Il mondo antiproibizionista, così come il mondo di oggi, a volte vive dell’entusiasmo della notizia: meccanismo questo generato dalla velocità con cui le notizie vengono sfornate, gli hype indotti, la superficialità a volte dovuta alla mancanza di una visione globale, una sorta di vittoria sul pensiero che per nascere deve fare il suo lungo corso. E allora spero che oggi nessun antiproibizionista si entusiasmi, nonostante sia la giornata in cui in Canada parte finalmente la sperimentazione che durerà per i prossimi tre anni e che depenalizza le droghe pesanti, sulla scia di quello che il Portogallo realizzò nel 2001 dopo la necessità di dover cambiare approccio verso, in particolare, il problema dell’eroina.
Un approccio sociale dunque quello portoghese che ha fatto da modello per altri paesi, imprimendo il seme del dubbio sulla modalità di gestione proibizionista che ha caratterizzato il mondo dal post prima guerra mondiale, ad oggi. Se pensiamo che ancora in questo tempo ci sono paesi come Hong Kong che reputano la cannabis light ‘una droga’.
La via di cambiamento era necessaria per ovviare all’annoso problema delle overdosi, che nel continente americano non fanno riferimento solo all’utilizzo di eroina, ma anche di fentanyl, ossicodone, ed altre sostanze chimiche più o meno legali. Perchè anche le droghe legali, quelle che si trovano nelle farmacie, vengono a volte utilizzate senza coscienza portando a problemi di tossicodipendenza, e nei casi più gravi addirittura alla morte: i dati in questi senso sono andati peggiorando di anno in anno, dovendo far riflettere le autorità su nuovi modi per risolvere questo problema.
Il Canada allora, che in materia di droghe ha fatto il suo primo importante passo avanti nel 2018 quando legalizzò la cannabis, ha deciso di sperimentare un cambio di approccio sulle droghe pesanti a partire dalla provincia di Columbia Britannica. Ma quali sono le specifiche di questo nuovo provvedimento?
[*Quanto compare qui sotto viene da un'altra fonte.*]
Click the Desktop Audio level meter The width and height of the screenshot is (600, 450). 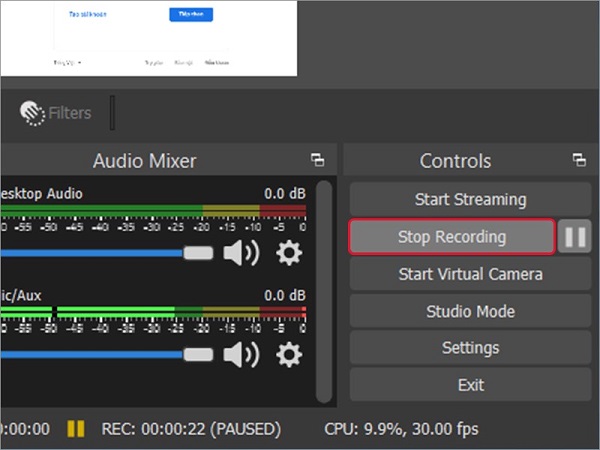pyautogui.click(x=153, y=211)
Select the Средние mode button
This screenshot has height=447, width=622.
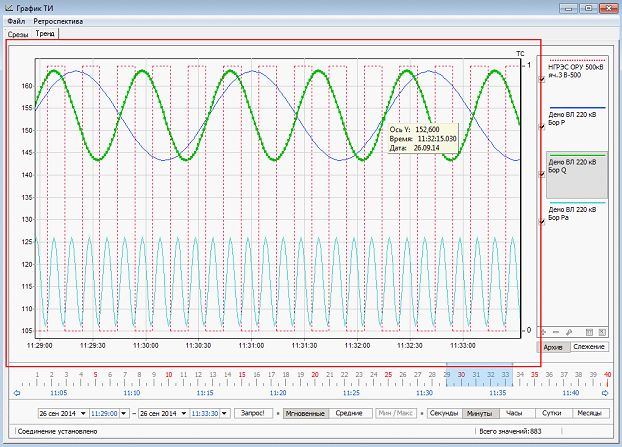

Le persone sopra i 18 anni non verranno più perseguite penalmente, e l’uso personale è permesso fino a 2,5 grammi con destinazione ad uso personale. Le persone che verranno fermate e trovate in possesso delle droghe pesanti, non saranno incarcerate ma verrà offerto loro un programma di informazione e dei programmi specifici di trattamento per disintossicarsi. Ovviamente, il traffico di sostanze stupefacenti rimane reato: da questo punto di vista potrebbero essere molti i consumatori che continuano ad essere piccoli spacciatori, perchè sappiamo che una delle problematiche delle tossicodipendenze è propria quella di vendere alcuni quantitativi per potersi permettere la propria dose. Un meccanismo a cui fare attenzione, che deve essere certamente valutato in modo diverso rispetto a quelli che sono i grandi narcotrafficanti.
Jennifer Whiteside, ministro della Salute mentale e delle dipendenze della Columba Britannica ha affermato che: “Questo è un problema di salute, e non un problema penale”. Questa presa d’atto dovrebbe fare il giro del mondo ed arrivare fino in Italia, dove fino ad ora l’unica cosa che è riuscita a fare il governo Meloni è un decreto-antirave stigmatizzante e che con i rave poco ha a che fare.
Gli obiettivi di questo provvedimento, che durerà come dicevo prima tre anni, sono chiari: diminuire il consumo delle droghe pesanti, arginare i reati riconducibili all’uso di droghe e al traffico di stupefacenti e contenere gli alti costi (sicurezza pubblica e sanità) direttamente legati alle droghe pesanti.